With the monsoon coming earlier this year in some parts of the country, there has been an unexpected surge in the mosquito population. In many states health officials have detected the virus in mosquitos, but until this recent development, no humans had been infected with the virus.
The North Dakota patient, a woman in her 40s, lives in McLean County. Though she has the symptoms of the viral infection, she has not been hospitalized for her illness.
In addition to this isolated human case, two mosquito colonies from Grand Forks County in North Dakota, have shown strains of the WNV.
According to Laura Cronquist, a surveillance epidemiologist on the staff of North Dakota’s WNV program, the human WNV infection should serve as a timely reminder to everyone, especially people over 50 years of age and those with compromised immune function to make protection from mosquitos a top priority.
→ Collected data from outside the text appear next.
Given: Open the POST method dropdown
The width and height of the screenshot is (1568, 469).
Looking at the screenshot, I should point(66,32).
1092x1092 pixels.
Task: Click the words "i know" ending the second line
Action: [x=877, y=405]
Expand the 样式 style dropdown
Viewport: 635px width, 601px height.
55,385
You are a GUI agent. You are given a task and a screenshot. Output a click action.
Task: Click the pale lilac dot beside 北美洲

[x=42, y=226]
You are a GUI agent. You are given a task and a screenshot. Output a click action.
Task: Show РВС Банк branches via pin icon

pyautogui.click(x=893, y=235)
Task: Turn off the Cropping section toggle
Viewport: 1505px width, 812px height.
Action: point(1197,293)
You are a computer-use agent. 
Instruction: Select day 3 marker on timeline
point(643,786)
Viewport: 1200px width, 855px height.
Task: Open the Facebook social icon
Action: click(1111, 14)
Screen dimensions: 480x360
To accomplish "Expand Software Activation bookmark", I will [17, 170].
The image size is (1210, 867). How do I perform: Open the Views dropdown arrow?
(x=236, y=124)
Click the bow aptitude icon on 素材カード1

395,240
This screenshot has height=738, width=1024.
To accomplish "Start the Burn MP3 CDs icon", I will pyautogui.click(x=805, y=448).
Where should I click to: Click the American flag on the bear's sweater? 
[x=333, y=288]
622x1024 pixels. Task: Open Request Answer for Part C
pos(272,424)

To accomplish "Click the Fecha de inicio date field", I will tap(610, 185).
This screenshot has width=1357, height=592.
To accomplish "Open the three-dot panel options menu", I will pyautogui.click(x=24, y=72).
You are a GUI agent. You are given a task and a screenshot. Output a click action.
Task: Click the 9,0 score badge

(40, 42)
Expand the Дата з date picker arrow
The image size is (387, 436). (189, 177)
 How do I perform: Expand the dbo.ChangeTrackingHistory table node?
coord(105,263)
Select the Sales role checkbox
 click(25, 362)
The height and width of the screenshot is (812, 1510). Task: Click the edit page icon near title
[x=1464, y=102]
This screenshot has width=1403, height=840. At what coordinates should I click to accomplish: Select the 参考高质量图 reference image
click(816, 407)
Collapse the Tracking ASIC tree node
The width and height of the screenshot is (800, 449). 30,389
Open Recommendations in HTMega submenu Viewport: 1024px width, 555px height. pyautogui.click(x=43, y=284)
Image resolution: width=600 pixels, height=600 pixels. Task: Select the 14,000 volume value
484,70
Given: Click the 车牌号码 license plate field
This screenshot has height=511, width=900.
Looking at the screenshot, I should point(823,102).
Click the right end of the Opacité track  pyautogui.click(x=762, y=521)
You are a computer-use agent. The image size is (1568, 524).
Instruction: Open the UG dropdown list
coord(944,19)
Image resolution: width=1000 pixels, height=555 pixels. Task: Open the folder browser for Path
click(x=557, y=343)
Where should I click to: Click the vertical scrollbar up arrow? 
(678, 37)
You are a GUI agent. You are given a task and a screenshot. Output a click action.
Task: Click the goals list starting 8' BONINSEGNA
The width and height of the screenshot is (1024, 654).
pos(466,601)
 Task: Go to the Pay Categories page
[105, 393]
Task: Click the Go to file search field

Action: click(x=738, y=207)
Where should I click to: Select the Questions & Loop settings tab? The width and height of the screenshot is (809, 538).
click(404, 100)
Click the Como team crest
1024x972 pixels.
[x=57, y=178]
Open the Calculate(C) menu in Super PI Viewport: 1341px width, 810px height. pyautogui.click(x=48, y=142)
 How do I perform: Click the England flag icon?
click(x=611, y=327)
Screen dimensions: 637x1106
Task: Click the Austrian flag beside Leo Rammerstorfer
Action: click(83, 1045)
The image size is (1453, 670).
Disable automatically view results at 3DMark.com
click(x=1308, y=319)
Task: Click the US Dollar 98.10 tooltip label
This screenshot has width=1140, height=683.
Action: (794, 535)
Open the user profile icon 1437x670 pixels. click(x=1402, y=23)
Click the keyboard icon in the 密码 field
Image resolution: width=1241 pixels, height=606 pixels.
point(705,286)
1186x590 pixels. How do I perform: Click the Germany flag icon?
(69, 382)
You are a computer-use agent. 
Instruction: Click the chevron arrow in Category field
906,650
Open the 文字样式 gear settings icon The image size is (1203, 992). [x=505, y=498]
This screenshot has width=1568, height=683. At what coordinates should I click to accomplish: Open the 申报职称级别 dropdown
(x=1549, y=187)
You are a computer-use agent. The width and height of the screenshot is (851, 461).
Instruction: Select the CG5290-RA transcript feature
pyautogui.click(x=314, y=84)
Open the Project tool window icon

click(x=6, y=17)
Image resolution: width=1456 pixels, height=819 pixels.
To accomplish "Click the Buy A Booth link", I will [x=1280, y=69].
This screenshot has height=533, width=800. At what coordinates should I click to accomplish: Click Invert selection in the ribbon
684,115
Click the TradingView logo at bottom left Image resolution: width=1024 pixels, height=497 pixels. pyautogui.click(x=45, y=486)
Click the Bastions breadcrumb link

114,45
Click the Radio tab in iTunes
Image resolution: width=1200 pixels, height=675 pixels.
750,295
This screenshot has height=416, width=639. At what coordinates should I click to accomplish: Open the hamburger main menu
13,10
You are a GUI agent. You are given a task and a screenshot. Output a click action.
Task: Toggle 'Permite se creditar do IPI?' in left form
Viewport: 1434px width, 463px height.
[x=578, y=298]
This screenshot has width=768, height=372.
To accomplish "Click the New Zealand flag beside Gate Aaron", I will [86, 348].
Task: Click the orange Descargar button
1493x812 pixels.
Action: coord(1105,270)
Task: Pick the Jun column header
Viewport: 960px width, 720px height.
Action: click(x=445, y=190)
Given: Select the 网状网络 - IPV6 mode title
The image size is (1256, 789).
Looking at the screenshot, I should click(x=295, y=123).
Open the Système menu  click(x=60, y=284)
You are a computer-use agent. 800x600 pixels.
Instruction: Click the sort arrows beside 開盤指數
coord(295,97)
To help avoid the spread of the virus, the North Dakota health officials are urging people to protect themselves from mosquito bites. Some of the preventive measures the department of health recommends are:
- Only use insect repellents that contain ingredients registered with the U.S. Environmental Protection Agency. Some recommended names are DEET, picaridin, IR3535, oil of lemon eucalyptus (or PMD). Follow the manufacturer’s instructions
- Limit skin exposure to mosquitos by wearing protective clothing, such as long-sleeved shirts and pants
- As much as possible, try and stay indoors between dusk and dawn. These times of day are when mosquitos are out in big numbers and are most likely to bite
- Get rid of stagnant or pooled water in containers (flowerpots, cans, buckets, wheelbarrows, old tires, wading pools and birdbaths) around homes where mosquitos can breed
- Mow down the grass around your home and keep the grass and shrubs trimmed.
Though this is the first human case in 2015, the North Dakota department of health received reports that 23 people tested positive for West Nile virus in 2014. Of those 23, eight were severely infected and were hospitalized. One of the hospitalized victims died. West Nile infection was also identified in one cow, one horse and two moose.
While the common symptoms of West Nile virus include fever, headache, body aches and rash, some infected cases might not have any symptoms at all. So if you living in a mosquito infested area, it might be a good idea to rule out infection through laboratory diagnosis.
People with more severe illness may experience symptoms such as stiff neck, confusion, paralysis, coma and even death.